REPUBLIKA.CO.ID, JAKARTA -- Education and Knowledge Management Specialist, Education Sector Analytical and Capacity Development Partnership (ACDP) Indonesia, Totok Amin Soefijanto menilai partsipasi murid terhadap Sekolah Menengah Kejuruan (SMK) mengalami peningkatan. Bahkan, meningkat lebih cepat daripada Sekolah Menengah Atas (SMA).
“Itu berdasarkan pengamatan ACDP,” ujar Totok saat diskusi tentang ‘SMK Menjawab Daya Saing Nasional’ di Perpustakaan Kementerian Pendidikan dan Kebudayaan (Kemendikbud), Jakarta, Rabu (7/10).
Totok menerangkan, partistpasi murid ke SMK tercatat meningkat sebanyak 15 persen. Dengan kata lain, sebanyak 4,2 juta murid secara nasional memilih SMK. Hal ini berarti mencakup 70 persen dari total angka partsipasi murid ke jenjang SMA pada 2011 hingga 2013. Atau, mencakup 50 persen dari total angka partisipasii di 2013.
Menurut Totok, peningkatan ini lebih banyak terjadi pada keluarga yang kurang mampu atau miskin. Pendidikan SMK menjadi pilihan utama mereka. Penyebabnya, mereka akan mudah mendapatkan pekerjaan ketika lulus. Jadi, ia menegaskan, hampir semua motifnya karena ekadaan ekonomi.
Dengan adanya angka partisipasi yang cukup tinggi, Totok menilai ini akan memudahkan pemerintah dalam menargetkan Program Wajib Belajar (Wajar) 12 Tahun. Hal ini karena pemerintah bisa mengajak masyarakat kurang mampu untuk memasukkan anaknya ke SMK.
“Dan permasalahnnya sekarang adalah apakah SMK siap untuk memberikan kualitas yang sesuai?” kata Totok.

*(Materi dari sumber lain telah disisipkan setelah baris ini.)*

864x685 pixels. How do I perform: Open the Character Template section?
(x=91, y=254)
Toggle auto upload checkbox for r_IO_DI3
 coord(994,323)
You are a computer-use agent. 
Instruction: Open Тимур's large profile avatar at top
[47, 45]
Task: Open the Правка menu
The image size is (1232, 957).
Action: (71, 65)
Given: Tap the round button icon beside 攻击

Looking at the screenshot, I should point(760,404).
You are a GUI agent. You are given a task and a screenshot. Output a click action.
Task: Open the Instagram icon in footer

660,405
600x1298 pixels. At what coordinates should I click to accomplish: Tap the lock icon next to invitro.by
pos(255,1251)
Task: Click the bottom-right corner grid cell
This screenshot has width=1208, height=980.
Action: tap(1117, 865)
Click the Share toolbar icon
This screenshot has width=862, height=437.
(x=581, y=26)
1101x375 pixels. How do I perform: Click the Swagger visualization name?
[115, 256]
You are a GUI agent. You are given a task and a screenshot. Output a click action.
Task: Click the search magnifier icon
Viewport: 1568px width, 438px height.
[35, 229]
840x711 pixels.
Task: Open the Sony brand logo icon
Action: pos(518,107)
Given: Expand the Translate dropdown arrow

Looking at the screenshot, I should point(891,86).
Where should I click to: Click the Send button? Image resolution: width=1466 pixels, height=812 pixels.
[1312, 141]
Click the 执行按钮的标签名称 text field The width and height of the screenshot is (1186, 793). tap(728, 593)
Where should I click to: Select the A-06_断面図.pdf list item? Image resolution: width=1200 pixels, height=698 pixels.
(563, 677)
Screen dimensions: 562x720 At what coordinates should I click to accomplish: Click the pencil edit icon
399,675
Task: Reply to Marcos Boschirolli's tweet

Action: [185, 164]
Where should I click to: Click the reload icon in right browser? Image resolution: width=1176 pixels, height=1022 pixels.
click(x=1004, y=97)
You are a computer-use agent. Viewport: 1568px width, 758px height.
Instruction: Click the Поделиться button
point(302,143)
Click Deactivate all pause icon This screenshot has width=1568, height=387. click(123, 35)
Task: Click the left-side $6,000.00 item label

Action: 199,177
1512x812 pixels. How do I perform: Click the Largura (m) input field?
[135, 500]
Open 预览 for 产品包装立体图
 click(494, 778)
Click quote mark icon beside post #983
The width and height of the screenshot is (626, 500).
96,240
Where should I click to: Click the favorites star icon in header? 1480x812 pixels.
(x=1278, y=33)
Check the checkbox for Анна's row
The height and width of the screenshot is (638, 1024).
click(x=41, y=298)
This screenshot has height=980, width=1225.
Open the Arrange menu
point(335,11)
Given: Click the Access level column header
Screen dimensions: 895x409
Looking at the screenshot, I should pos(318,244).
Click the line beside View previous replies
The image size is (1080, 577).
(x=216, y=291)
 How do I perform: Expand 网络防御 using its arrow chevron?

Sejauh ini, SMK terlalu sibuk dangan jurusan yang mereka miliki. Sementara sektor swasta atau industri sudah banyak mengalami perubahan. Menurut Totok, perlu ada kordinasi kuat antara SMK dengan dunia industri. Menurut Totok, SMK bisa berkerjasama dengan pihak industri. Ini dilakukan agar SMK bisa memperkuat sarana dan prasarana di sekolah. Sehingga, dia melanjutkan, tidak memboroskan anggaran negara mengingat pembiayaan dari pemerintah tidak mencukupi.